● **Data**:
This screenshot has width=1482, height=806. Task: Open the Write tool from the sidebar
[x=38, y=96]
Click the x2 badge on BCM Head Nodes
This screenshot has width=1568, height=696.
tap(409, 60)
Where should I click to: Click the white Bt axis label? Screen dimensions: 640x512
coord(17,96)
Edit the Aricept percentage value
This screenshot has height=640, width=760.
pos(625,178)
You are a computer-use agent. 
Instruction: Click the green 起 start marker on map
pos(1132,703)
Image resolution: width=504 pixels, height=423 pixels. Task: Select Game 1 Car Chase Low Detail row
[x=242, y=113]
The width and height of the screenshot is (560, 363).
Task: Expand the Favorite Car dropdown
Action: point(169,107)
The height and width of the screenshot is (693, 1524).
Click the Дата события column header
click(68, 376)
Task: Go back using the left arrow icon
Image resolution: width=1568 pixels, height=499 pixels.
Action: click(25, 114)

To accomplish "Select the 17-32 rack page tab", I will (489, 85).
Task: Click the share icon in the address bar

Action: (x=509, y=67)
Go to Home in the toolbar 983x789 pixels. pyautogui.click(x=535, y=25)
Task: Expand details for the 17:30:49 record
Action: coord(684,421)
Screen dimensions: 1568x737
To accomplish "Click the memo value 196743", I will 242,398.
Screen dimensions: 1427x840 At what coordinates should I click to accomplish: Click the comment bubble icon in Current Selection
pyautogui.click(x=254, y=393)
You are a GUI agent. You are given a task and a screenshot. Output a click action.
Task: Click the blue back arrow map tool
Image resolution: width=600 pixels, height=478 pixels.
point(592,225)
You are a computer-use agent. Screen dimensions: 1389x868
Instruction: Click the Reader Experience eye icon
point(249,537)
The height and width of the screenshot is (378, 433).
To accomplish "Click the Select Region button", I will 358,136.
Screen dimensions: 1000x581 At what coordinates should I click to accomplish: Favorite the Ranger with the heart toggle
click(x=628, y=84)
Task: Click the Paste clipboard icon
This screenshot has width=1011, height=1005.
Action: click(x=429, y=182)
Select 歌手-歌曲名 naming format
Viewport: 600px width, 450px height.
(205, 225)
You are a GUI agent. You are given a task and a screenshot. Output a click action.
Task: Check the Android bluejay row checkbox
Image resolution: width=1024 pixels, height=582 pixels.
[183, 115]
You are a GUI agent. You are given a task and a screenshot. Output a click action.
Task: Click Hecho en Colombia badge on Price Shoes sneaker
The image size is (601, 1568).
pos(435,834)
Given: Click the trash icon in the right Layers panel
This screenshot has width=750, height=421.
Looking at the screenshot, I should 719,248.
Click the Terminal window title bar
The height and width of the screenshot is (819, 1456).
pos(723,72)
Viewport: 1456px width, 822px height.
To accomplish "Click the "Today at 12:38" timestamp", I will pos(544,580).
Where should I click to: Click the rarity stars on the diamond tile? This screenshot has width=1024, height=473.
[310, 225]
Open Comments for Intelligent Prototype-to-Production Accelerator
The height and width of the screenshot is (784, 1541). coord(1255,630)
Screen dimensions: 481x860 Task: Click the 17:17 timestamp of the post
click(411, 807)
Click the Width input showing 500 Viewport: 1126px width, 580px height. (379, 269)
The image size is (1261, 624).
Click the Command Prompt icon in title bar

● **Goal of the exercise**:
Whichever lines of the records above hold the word "back" should all be copied out.

● **Written solution**:
Task: Go back using the left arrow icon
Task: Click the blue back arrow map tool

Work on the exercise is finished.